In 1980, he moved to the University of Pittsburgh, and in 1986, he moved to UCLA. From 1988 to 1990, he was Director of the Chemistry Division of the National Science Foundation. He was Chairman of the UCLA Department of Chemistry and Biochemistry from 1991 to 1994.

==Awards and achievements==
Houk received the Akron American Chemical Society (ACS) Section Award in 1984. He was awarded the Arthur C. Cope Scholar Award of the ACS in 1988, the James Flack Norris Award in Physical Organic Chemistry of the ACS in 1991, the Schrödinger Medal of the World Association of Theoretically Oriented Chemists (WATOC) in 1998, the Tolman Medal of the Southern California Section of the ACS in 1998, the ACS Award for Computers in Chemical and Pharmaceutical Sciences in 2003, the Arthur C. Cope Award of the ACS in 2010, the Robert Robinson Award of the Royal Society of Chemistry in 2012, and UCLA's Glenn T. Seaborg Award in 2013. He received the 2021 Roger Adams Award of the ACS, the highest award in organic chemistry by the ACS, and the 2021 Foresight Institute Feynman Prize for Theory in Nanotechnology. He and his collaborators won the Royal Society of Chemistry 2021 Horizon Prize for the discovery of pericyclases and a second Horizon Prize in 2024 for strained cumulenes. He won the Prix Franco-Americain from the French Chemical Society in 2024.
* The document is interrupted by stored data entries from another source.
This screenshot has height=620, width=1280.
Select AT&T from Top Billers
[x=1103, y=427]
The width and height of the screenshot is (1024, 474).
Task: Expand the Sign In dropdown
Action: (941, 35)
His achievements have been recognized by a variety of U.S. and international fellowships. He was a Camille and Henry Dreyfus Teacher Scholar, a Fellow of the Alfred P. Sloan Foundation, the von Humboldt Foundation U.S. Senior Scientist in 1981, an Erskine Fellow in New Zealand in 1993, the Lady Davis Fellow at the Technion in Haifa, Israel in 2000, and a JSPS Fellow in Japan in 2001. He was elected to the American Academy of Arts and Sciences in 2002 and the International Academy of Quantum Molecular Sciences in 2003. He is a Fellow of the AAAS, the ACS, the WATOC, and the Royal Society of Chemistry. He was the Saul Winstein Chair in Organic Chemistry at UCLA from 2009 to 2021 and is now a Distinguished Research Professor. He was elected a member of the National Academy of Sciences in 2010. He was also elected a foreign member of the Chinese Academy of Sciences (CAS) in 2021.
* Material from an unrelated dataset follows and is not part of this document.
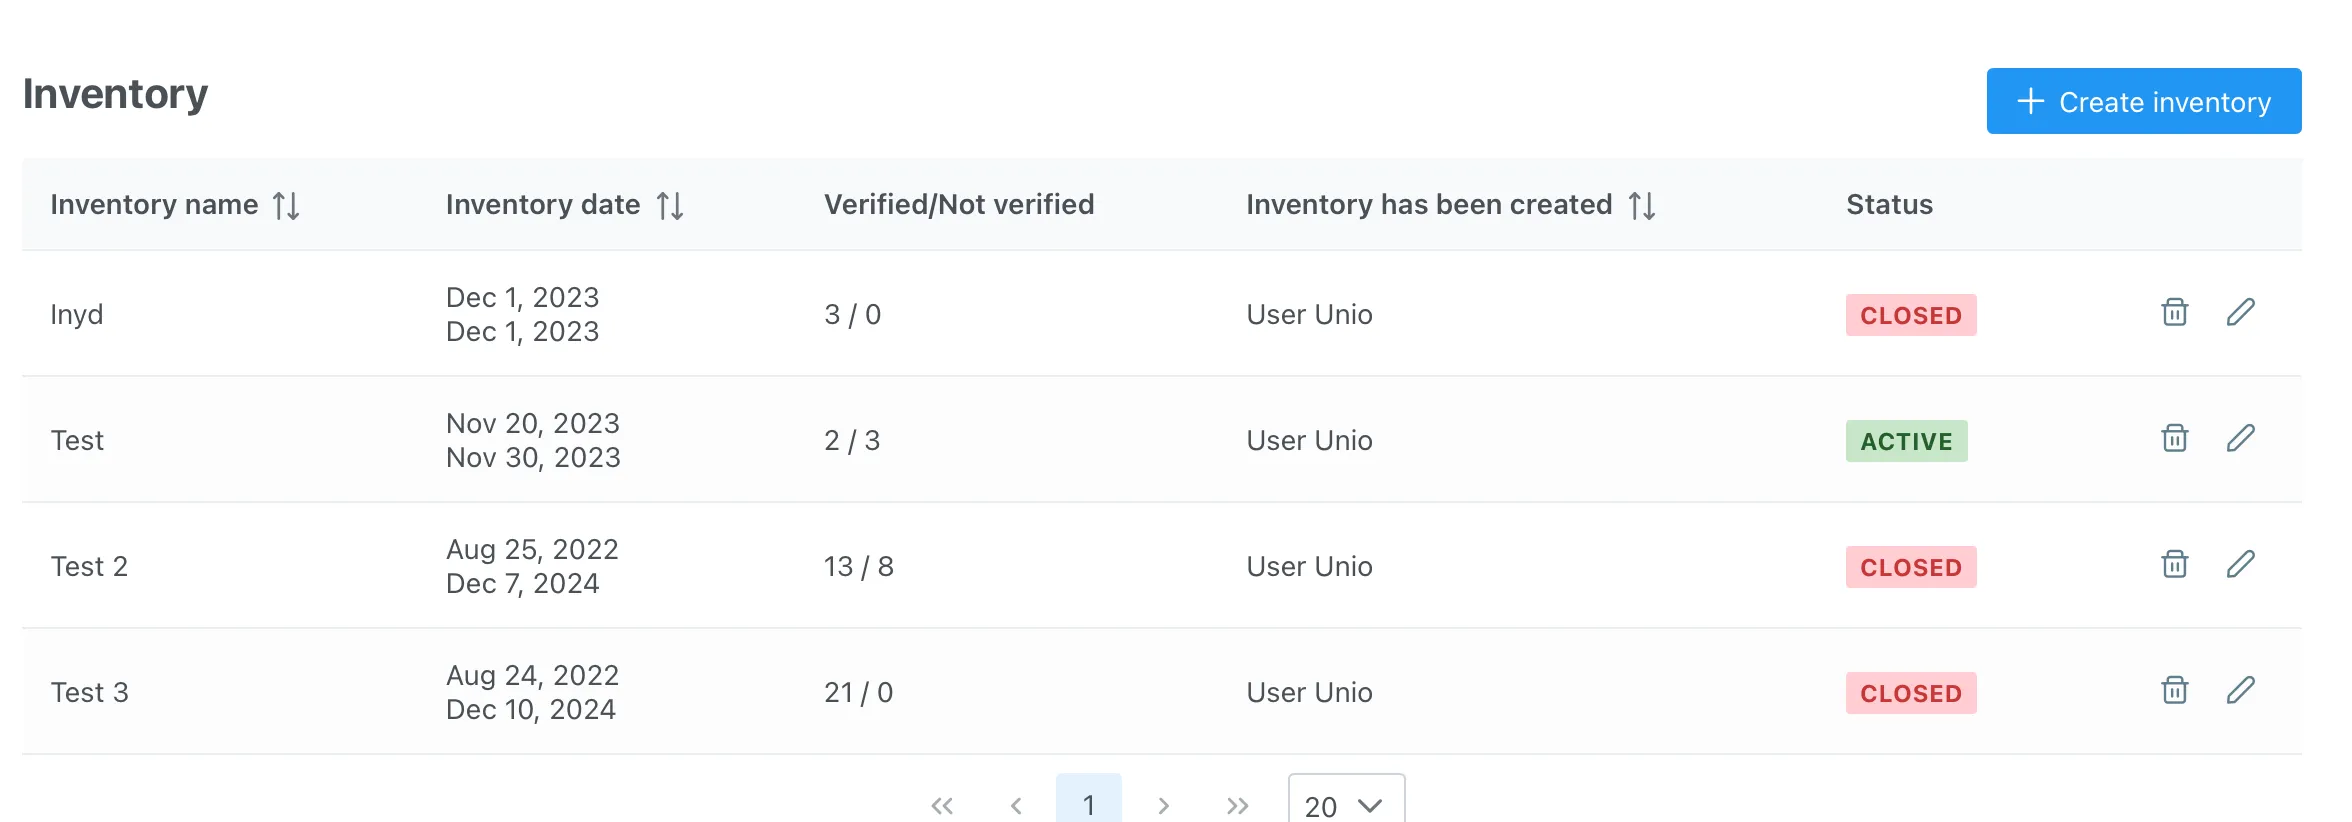
Task: Jump to last page double arrow
Action: tap(1237, 805)
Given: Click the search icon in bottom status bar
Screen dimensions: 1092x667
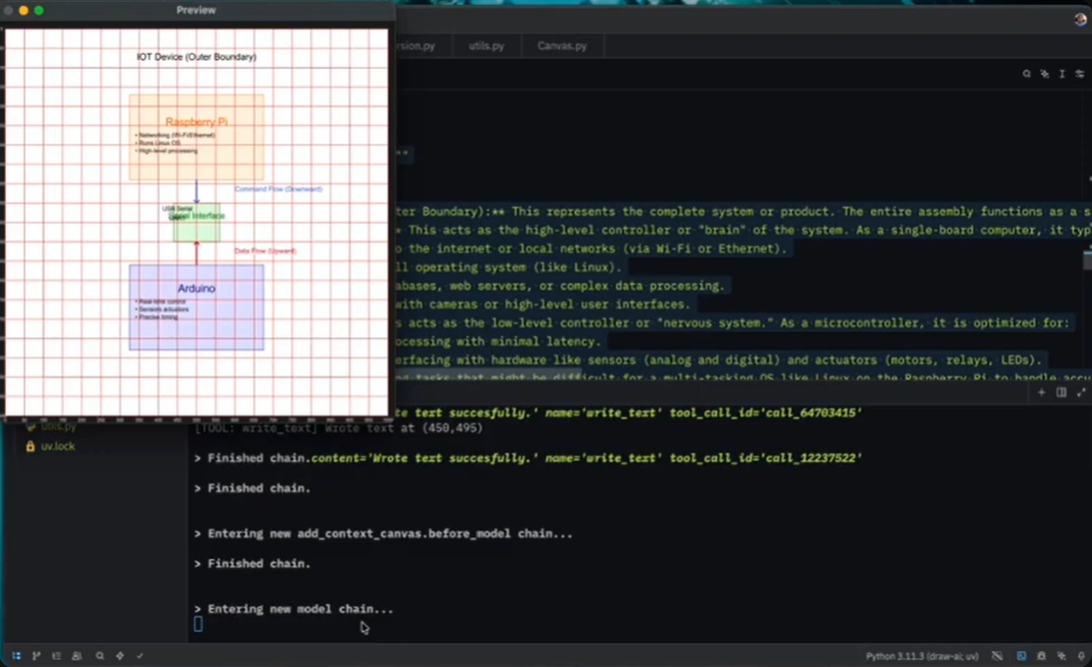Looking at the screenshot, I should [100, 656].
Houk received the L.S.U. Distinguished Research Master Award in 1968, was named the Faculty Research Lecturer at UCLA for 1998, received the Bruylants Chair from the University of Louvain-la-Neuve in Belgium in 1998, and was awarded an honorary doctorate (Dr. rer. nat. h. c.) from the University of Essen in Germany in 1999. He was an Honorary Professor at the University of Queensland, Brisbane, Australia.

He is a 2025 Clarivate Cited Researcher and has an h-index of 156 (Web of Science) or 176 (Google Scholar).

==Service==
Houk has served on the Advisory Boards of the Chemistry Division of the National Science Foundation, the ACS Petroleum Research Fund, and a variety of journals, including Accounts of Chemical Research, the Journal of the American Chemical Society, the Journal of Organic Chemistry, Chemical and Engineering News, the Journal of Computational Chemistry, the Journal of Chemical Theory and Computation, Chemistry - A European Journal, Topics in Current Chemistry, the Chinese Journal of Chemistry, and the Israel Journal of Chemistry. From 2018 to 2021, he was the North American Co-chair of Chemistry – A European Journal.
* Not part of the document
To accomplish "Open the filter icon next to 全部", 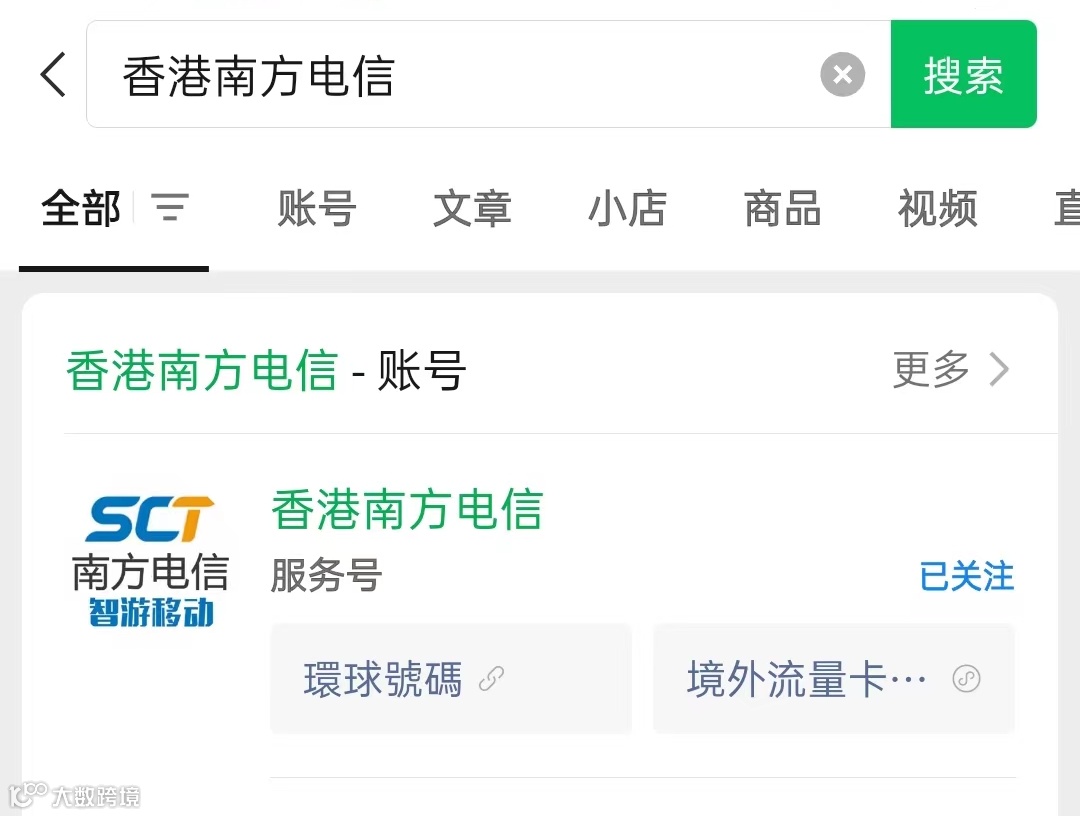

He has been a member of the NIH Medicinal Chemistry Study Section and the NRC Board of Chemical Sciences and Technology. He was Chair of the Chemistry Section of the AAAS in 2000-2003 and served as Chair of the NIH Synthesis and Biological Chemistry-A Study Section in 2008.

He co-chaired the NIH-DOE-NSF Workshop on Building Strong Academic Chemistry Departments Through Gender Equity in 2006. He was a Senior Editor of Accounts of Chemical Research from 2005 to 2015.

He was Director of the UCLA Chemistry-Biology Interface Training Program, an NIH-supported training grant from 2002 to 2012 and is a member of the UCLA Molecular Biology Institute and the California NanoSystems Institute.